▶ _TASK INSTRUCTIONS_: Could you set down every record exactly as it appears?

══════

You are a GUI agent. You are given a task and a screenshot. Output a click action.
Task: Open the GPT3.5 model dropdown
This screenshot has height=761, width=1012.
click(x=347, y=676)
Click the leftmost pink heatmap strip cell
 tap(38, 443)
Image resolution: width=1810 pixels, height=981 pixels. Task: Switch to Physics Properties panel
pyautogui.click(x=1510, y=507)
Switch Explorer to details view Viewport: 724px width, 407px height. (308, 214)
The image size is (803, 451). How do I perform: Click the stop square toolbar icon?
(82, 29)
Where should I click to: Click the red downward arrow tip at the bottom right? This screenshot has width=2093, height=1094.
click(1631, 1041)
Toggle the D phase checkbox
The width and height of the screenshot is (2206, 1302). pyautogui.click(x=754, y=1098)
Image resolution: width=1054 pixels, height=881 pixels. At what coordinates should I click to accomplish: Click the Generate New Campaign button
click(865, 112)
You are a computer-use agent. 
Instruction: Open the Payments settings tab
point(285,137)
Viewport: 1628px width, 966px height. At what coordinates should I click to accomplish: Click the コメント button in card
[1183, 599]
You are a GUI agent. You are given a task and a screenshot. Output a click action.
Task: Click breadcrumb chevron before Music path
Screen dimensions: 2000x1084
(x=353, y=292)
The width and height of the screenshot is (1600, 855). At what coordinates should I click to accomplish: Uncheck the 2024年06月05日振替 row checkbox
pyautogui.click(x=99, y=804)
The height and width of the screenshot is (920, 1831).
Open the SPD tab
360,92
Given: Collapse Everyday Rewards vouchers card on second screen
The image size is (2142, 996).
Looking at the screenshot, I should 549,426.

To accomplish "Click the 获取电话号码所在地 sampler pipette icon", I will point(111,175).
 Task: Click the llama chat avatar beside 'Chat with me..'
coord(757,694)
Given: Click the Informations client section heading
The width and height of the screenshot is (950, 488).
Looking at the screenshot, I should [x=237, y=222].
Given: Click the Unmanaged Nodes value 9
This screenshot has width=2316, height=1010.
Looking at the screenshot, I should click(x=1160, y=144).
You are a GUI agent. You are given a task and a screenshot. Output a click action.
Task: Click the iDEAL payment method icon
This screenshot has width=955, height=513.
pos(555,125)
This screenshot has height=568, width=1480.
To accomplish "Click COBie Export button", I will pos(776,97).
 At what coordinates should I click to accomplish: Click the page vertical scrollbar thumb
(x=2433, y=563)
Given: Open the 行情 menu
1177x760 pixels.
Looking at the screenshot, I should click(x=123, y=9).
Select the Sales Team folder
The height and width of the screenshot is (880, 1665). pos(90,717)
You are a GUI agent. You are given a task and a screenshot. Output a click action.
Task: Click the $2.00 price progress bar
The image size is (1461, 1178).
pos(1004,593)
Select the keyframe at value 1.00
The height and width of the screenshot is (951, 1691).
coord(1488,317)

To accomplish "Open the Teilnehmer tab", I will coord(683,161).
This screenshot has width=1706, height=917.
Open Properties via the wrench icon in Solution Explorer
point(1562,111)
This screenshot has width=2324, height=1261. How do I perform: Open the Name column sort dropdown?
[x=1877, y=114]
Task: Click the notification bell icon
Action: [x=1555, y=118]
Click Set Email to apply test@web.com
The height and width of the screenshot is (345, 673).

══════

▶ _REPLY TO THE TASK_:
You are a GUI agent. You are given a task and a screenshot. Output a click action.
Task: Open the GPT3.5 model dropdown
This screenshot has height=761, width=1012.
click(x=347, y=676)
Click the leftmost pink heatmap strip cell
 tap(38, 443)
Image resolution: width=1810 pixels, height=981 pixels. Task: Switch to Physics Properties panel
pyautogui.click(x=1510, y=507)
Switch Explorer to details view Viewport: 724px width, 407px height. (308, 214)
The image size is (803, 451). How do I perform: Click the stop square toolbar icon?
(82, 29)
Where should I click to: Click the red downward arrow tip at the bottom right? This screenshot has width=2093, height=1094.
click(1631, 1041)
Toggle the D phase checkbox
The width and height of the screenshot is (2206, 1302). pyautogui.click(x=754, y=1098)
Image resolution: width=1054 pixels, height=881 pixels. At what coordinates should I click to accomplish: Click the Generate New Campaign button
click(865, 112)
You are a computer-use agent. 
Instruction: Open the Payments settings tab
point(285,137)
Viewport: 1628px width, 966px height. At what coordinates should I click to accomplish: Click the コメント button in card
[1183, 599]
You are a GUI agent. You are given a task and a screenshot. Output a click action.
Task: Click breadcrumb chevron before Music path
Screen dimensions: 2000x1084
(x=353, y=292)
The width and height of the screenshot is (1600, 855). At what coordinates should I click to accomplish: Uncheck the 2024年06月05日振替 row checkbox
pyautogui.click(x=99, y=804)
The height and width of the screenshot is (920, 1831).
Open the SPD tab
360,92
Given: Collapse Everyday Rewards vouchers card on second screen
The image size is (2142, 996).
Looking at the screenshot, I should 549,426.

To accomplish "Click the 获取电话号码所在地 sampler pipette icon", I will point(111,175).
 Task: Click the llama chat avatar beside 'Chat with me..'
coord(757,694)
Given: Click the Informations client section heading
The width and height of the screenshot is (950, 488).
Looking at the screenshot, I should [x=237, y=222].
Given: Click the Unmanaged Nodes value 9
This screenshot has width=2316, height=1010.
Looking at the screenshot, I should click(x=1160, y=144).
You are a GUI agent. You are given a task and a screenshot. Output a click action.
Task: Click the iDEAL payment method icon
This screenshot has width=955, height=513.
pos(555,125)
This screenshot has height=568, width=1480.
To accomplish "Click COBie Export button", I will pos(776,97).
 At what coordinates should I click to accomplish: Click the page vertical scrollbar thumb
(x=2433, y=563)
Given: Open the 行情 menu
1177x760 pixels.
Looking at the screenshot, I should click(x=123, y=9).
Select the Sales Team folder
The height and width of the screenshot is (880, 1665). pos(90,717)
You are a GUI agent. You are given a task and a screenshot. Output a click action.
Task: Click the $2.00 price progress bar
The image size is (1461, 1178).
pos(1004,593)
Select the keyframe at value 1.00
The height and width of the screenshot is (951, 1691).
coord(1488,317)

To accomplish "Open the Teilnehmer tab", I will coord(683,161).
This screenshot has width=1706, height=917.
Open Properties via the wrench icon in Solution Explorer
point(1562,111)
This screenshot has width=2324, height=1261. How do I perform: Open the Name column sort dropdown?
[x=1877, y=114]
Task: Click the notification bell icon
Action: [x=1555, y=118]
Click Set Email to apply test@web.com
The height and width of the screenshot is (345, 673).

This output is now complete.